Собачонка между тем опять злобно накинулась на мертвого Семена Петровича, бросившись ему чуть ли не на грудь.
— Ненормальная какая-то, — испуганно пробормотала Клеопатра Ивановна.
— Нечистое дело, нечистое, — шепнул Пантелеймон.
Но тут старушка Анатольевна (и откуда только в руке появилось полено) хрястнула со всей силы по башке этой непонятной собачке.
Собачка тут же испустила дух, или ушла на тот свет, если угодно.
— Не будет теперя покой мертвых нарушать, — раздался голос из-за стола.
Мужичок Пантелеймон посмотрел на лежащий на полу собачий труп и совсем озадачился.
— Самого Семена Петровича теперь нужно хряпнуть по башке, может, он, наоборот, оживет, — поучительно сказал он. Его чуть не прибили.
Собачонку так и оставили лежать на полу. И когда вроде бы стали налаживаться отношения и в разговорах обозначился даже некоторый лиризм, толстячок Леонтий поднял бунт.
— Убрать надо трупы, убрать! — завизжал он, чуть не взобравшись на стол. — Хватит с нас трупов! Достаточно для одной свадьбы, довольно, — его голос перешел прямо-таки на бабий визг. — Что ж мы тут веселимся, а они лежат... Не хочу, не хочу! Убрать в землю! Немедленно!
Пантелеймон чуть не крикнул, указывая на Леонтия:
— Вот кого надо в морду! Ишь ты, в землю! А может быть, они с нами хотят! Пировать!
Но многие поддержали Леонтия.
— Собачку можно оставить, она никому не вредит, а Семена Петровича давно пора куда-нибудь вынести, поди уж смердит, — промяукала одна молодая дама слева.
— Да не поди, а уж точно, — оборвали ее. — Сколько мы тут часов пьем и пьем, а он что ж, такой неприкосновенный?
— А кто выносить будет?! — закричал Антон с печи.

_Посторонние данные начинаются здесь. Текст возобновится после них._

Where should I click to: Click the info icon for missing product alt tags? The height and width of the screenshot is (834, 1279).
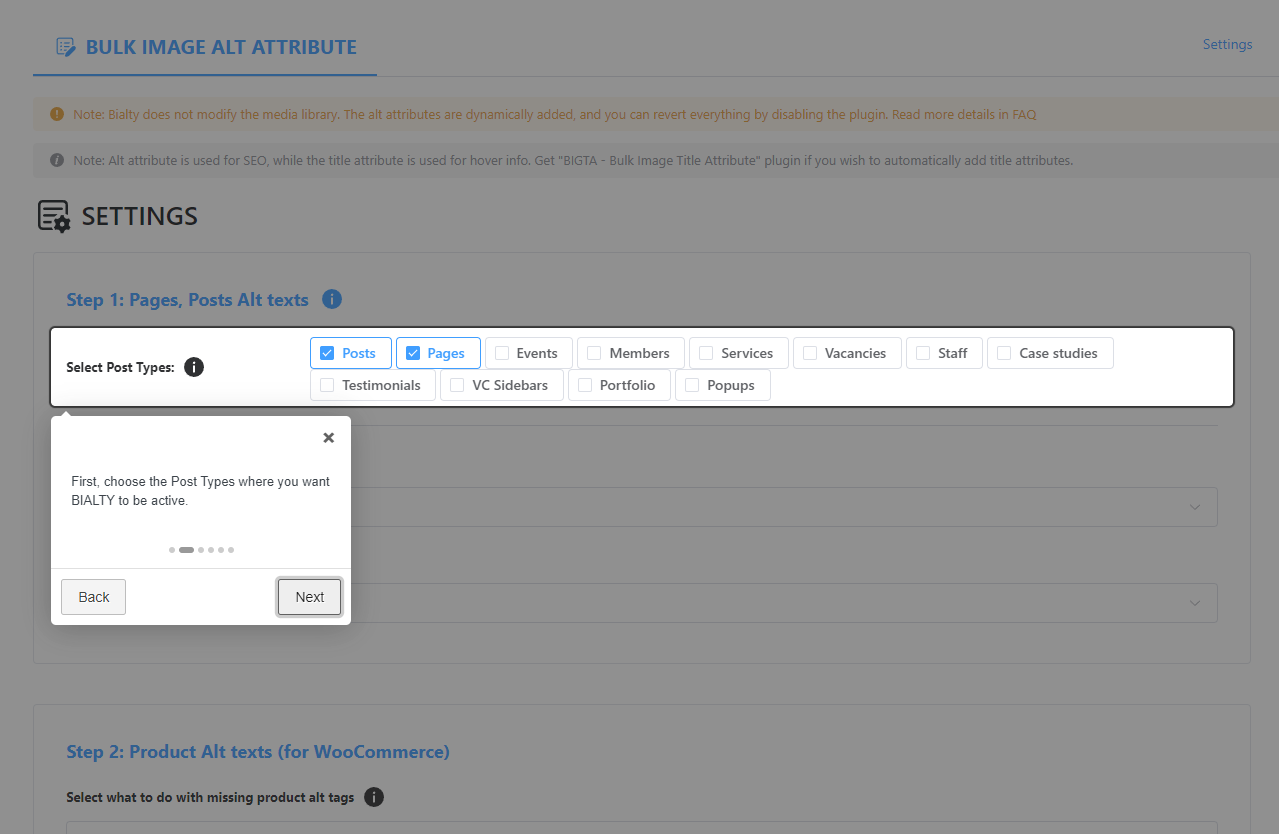click(373, 797)
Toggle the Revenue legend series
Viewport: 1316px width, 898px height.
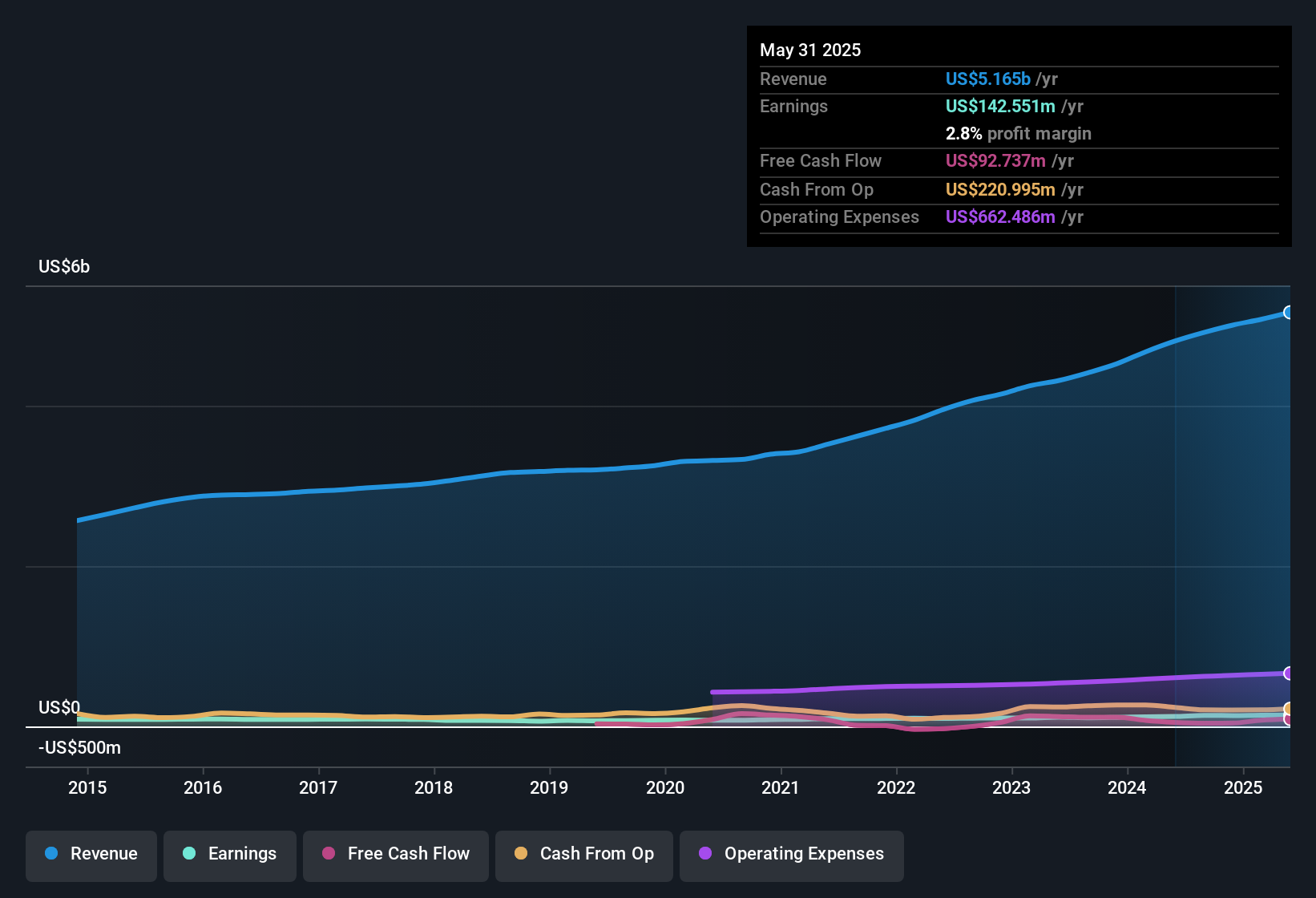(91, 856)
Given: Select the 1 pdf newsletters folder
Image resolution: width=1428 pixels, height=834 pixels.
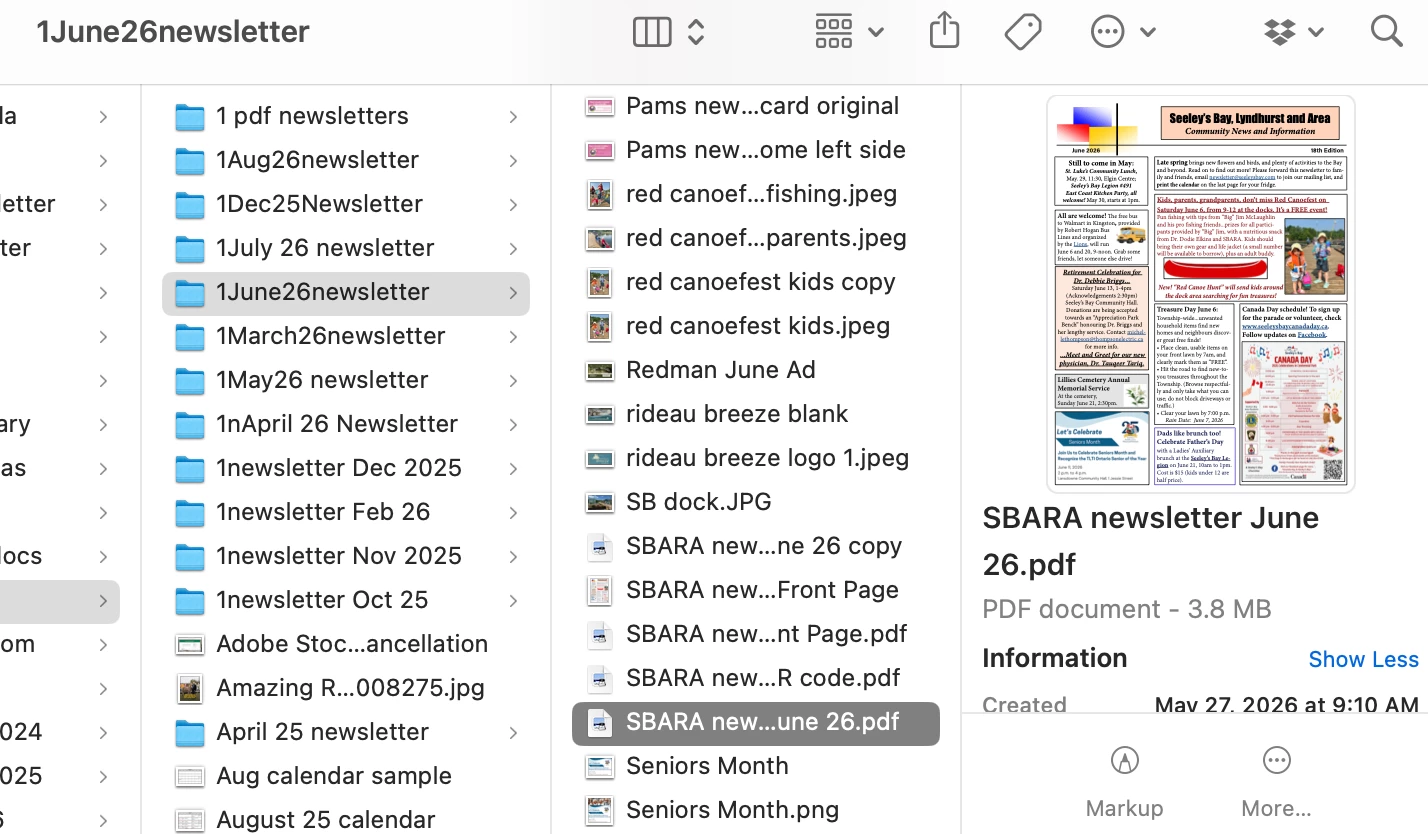Looking at the screenshot, I should point(346,116).
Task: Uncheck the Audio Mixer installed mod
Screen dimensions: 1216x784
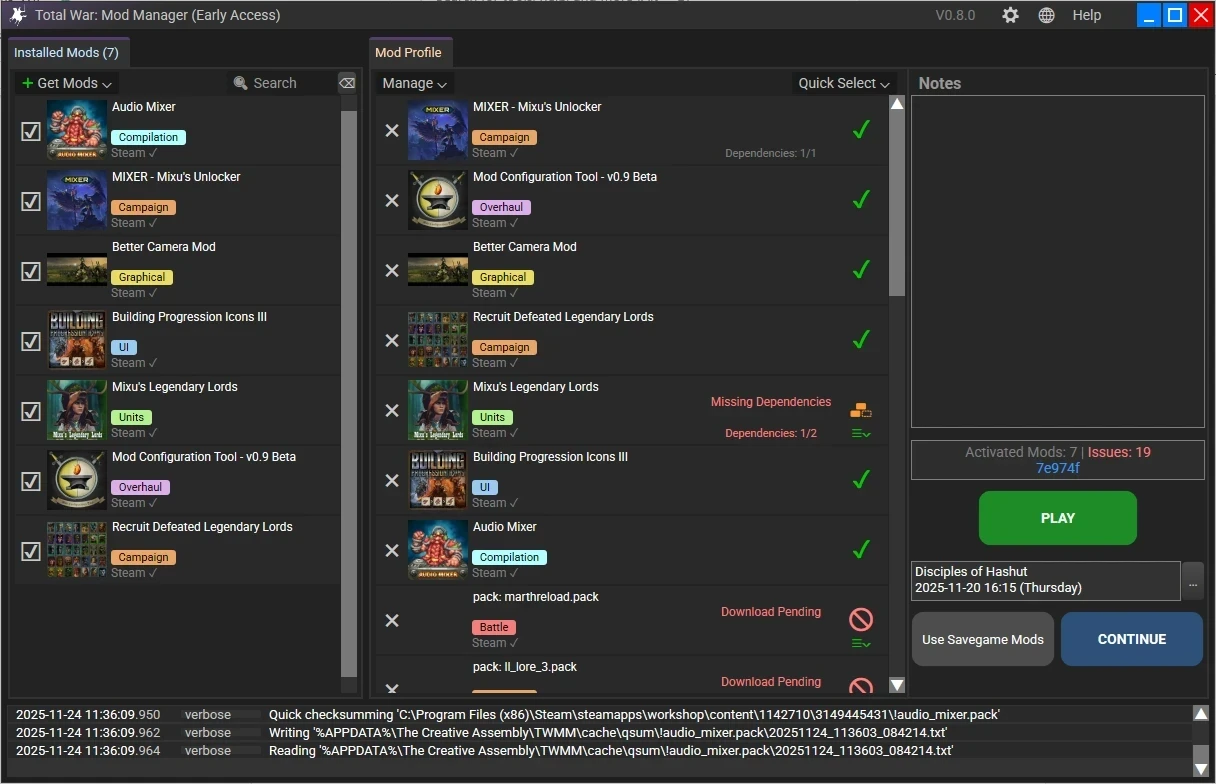Action: 31,131
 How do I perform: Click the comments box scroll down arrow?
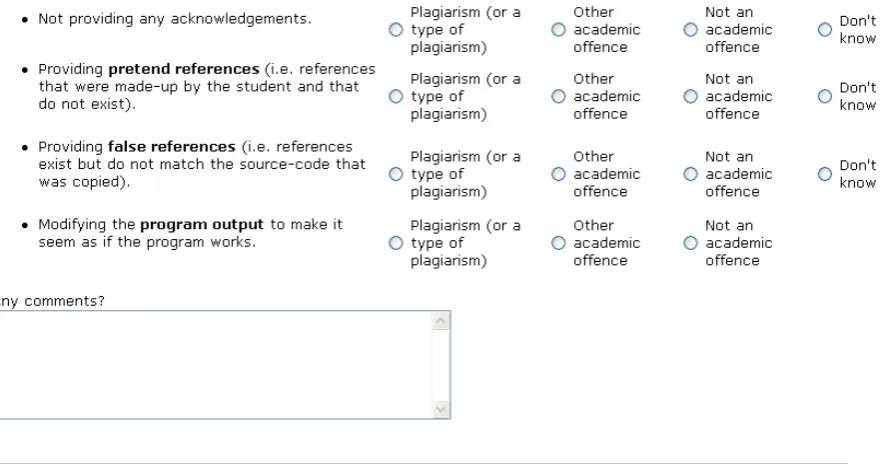click(x=441, y=409)
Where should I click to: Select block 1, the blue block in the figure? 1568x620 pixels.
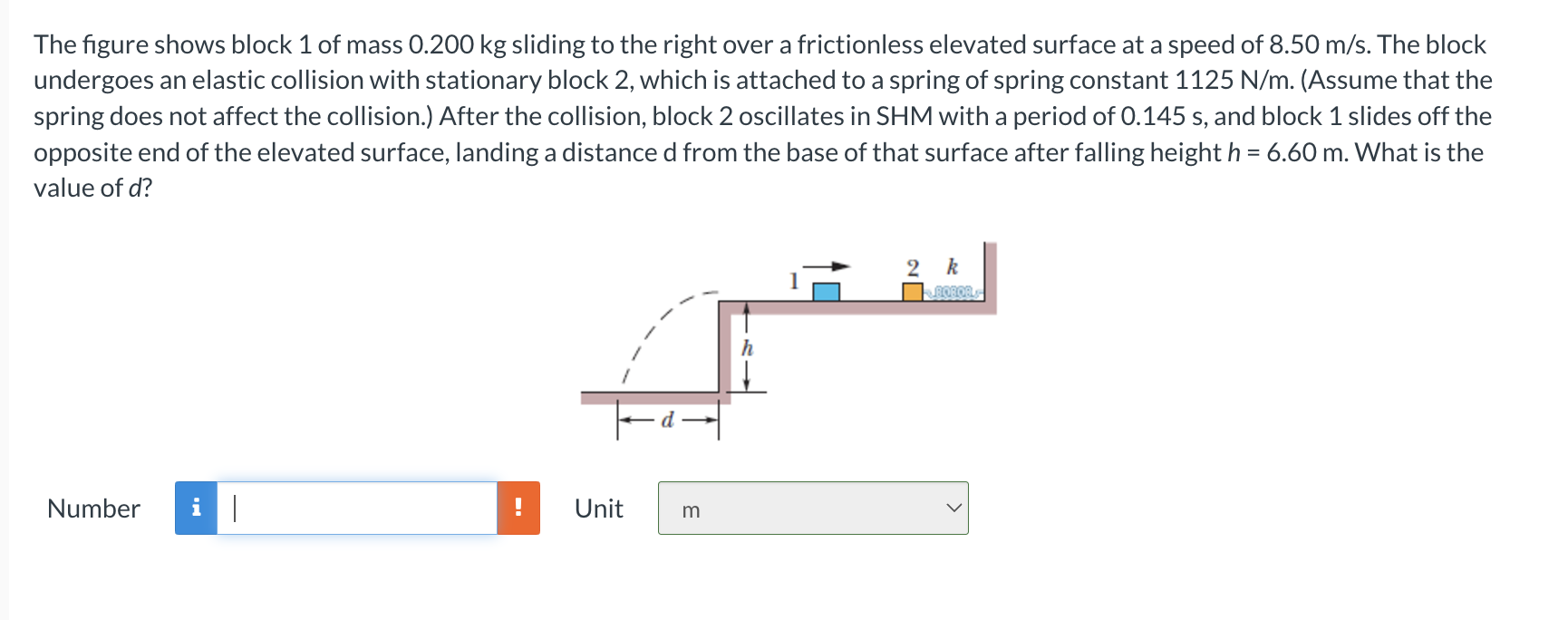pyautogui.click(x=826, y=292)
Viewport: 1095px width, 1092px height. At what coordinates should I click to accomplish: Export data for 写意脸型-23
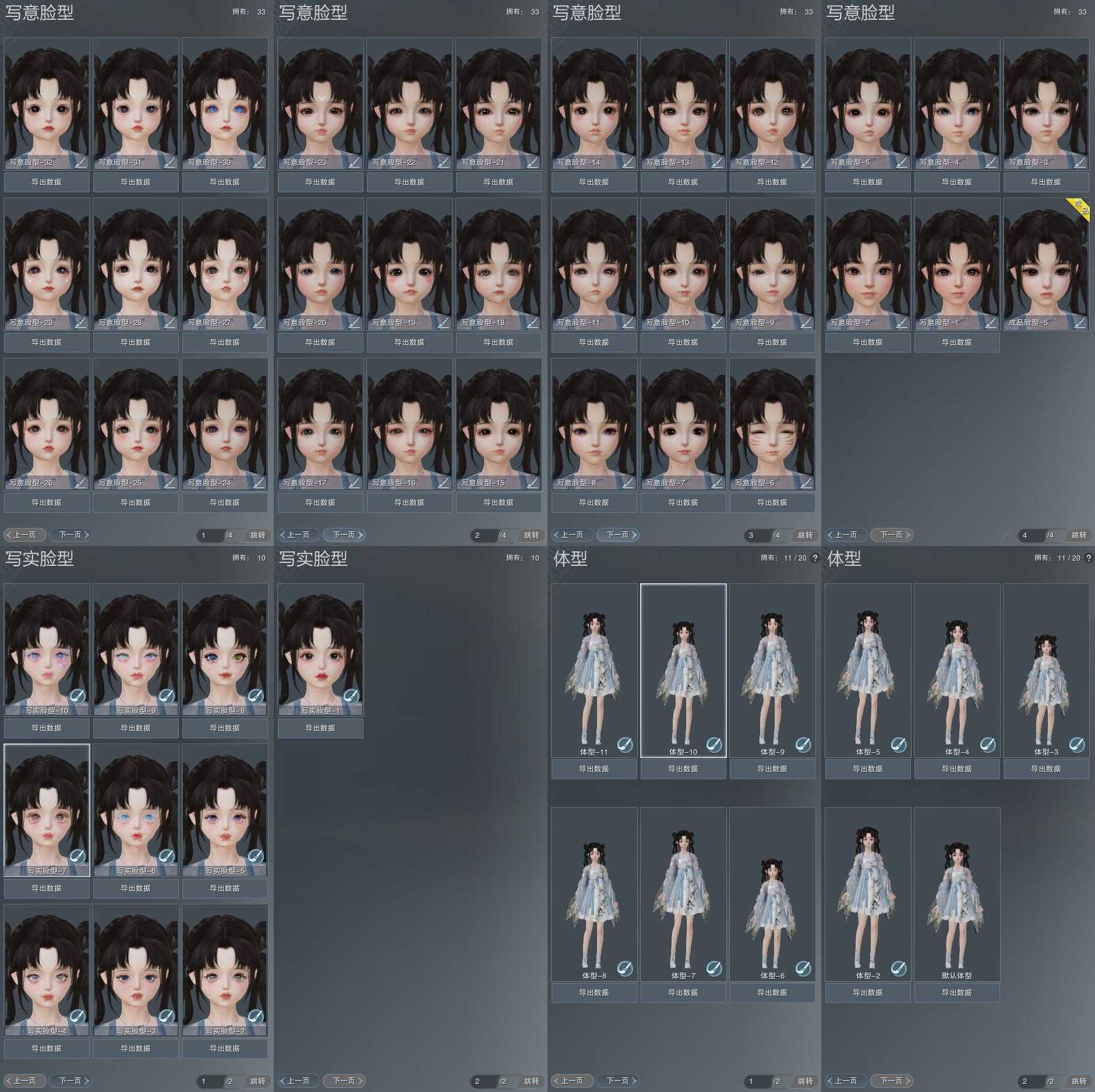(x=320, y=182)
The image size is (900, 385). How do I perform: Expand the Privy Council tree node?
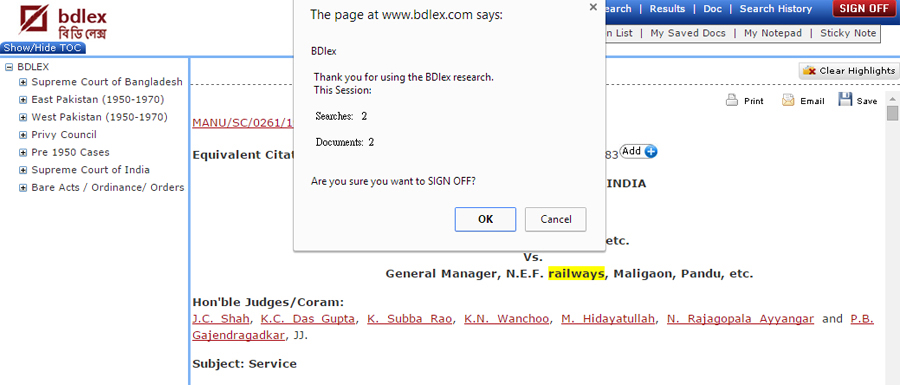click(x=23, y=135)
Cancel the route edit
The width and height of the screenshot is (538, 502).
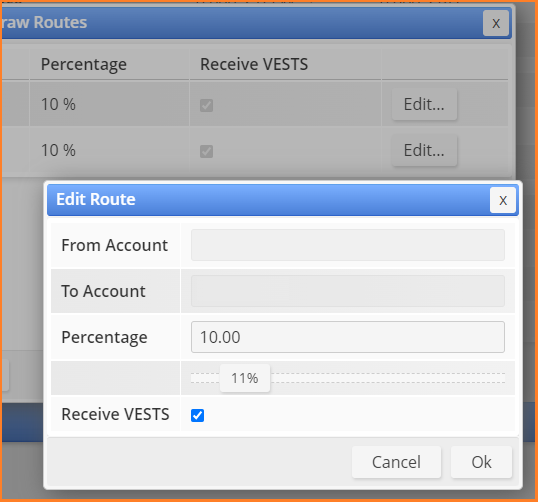396,462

— По жребию, по жребию, — отвечали ему.
Девушка-двойник одиноко ходила в стороне.
— Бросаем жребий! — закричала экстрасенка.
— А куда ж выносить в темень, на Луну, что ли? — орали в углу.
Вдруг в дверь бешено застучали.
Все остолбенели и замолкли.
Остолбенение прервали два удара.
— Кто это? — тихо спросили.
— Лесник я, открывайте! — раздался уверенный голос за дверью, точно человек там расслышал этот полушепот.
Антон и прыткая старуха Анатольевна пошли открывать. Толстячок Леонтий упал под стол.
— Раз лесник, то откроем, — бодро сказал Антон.
Открыли.
На пороге стоял огромный, недоступного роста мужчина в тулупе, хотя на улице стояло лето. Беспорядочные волосы как бы обвивали его лицо.
— Милости просим, начальничек, — залебезила старушка Анатольевна, подпрыгивая вокруг. — У нас тут свадьба. Чичас поднесем вам стакан-другой водки, штрафной. Мы люди хлебосольные, чем богаты, тем и рады.
— А это кто? — вдруг сразу спросил вошедший, ткнув огромной ручищей в сторону мертвого Семена Петровича. — Этот кто?